MATERIAL FOR THIS TASK: Begin
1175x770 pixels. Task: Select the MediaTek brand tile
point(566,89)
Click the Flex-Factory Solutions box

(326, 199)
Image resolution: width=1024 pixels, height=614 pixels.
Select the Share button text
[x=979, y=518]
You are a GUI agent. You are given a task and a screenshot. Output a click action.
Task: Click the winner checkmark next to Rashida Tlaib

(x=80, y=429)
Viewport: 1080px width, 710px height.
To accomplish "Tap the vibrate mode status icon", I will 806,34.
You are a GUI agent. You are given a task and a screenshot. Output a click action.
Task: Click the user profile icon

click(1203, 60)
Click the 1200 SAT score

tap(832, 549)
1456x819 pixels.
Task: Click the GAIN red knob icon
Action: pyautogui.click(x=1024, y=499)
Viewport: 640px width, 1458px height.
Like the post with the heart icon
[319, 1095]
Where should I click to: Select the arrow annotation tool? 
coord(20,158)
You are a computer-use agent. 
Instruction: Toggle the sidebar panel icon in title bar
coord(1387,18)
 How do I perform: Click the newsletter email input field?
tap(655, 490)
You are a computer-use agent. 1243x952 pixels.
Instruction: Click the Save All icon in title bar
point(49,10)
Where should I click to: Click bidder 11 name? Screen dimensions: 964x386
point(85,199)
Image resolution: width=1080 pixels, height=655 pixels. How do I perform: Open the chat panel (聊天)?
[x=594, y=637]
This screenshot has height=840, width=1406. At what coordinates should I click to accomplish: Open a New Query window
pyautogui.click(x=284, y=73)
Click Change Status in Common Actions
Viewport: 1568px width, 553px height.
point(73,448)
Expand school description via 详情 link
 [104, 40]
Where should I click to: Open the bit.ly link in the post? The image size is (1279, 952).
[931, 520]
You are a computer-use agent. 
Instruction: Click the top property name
MATERIAL FOR THIS TASK: End
- _WHAT IS EXPECTED_
The lines from the one containing "Expand school description via 详情 link" through the last line of the material above are to be copied exactly, both ends included.

- _OUTPUT FOR THIS EXERCISE_
Expand school description via 详情 link
 [104, 40]
Where should I click to: Open the bit.ly link in the post? The image size is (1279, 952).
[931, 520]
You are a computer-use agent. 
Instruction: Click the top property name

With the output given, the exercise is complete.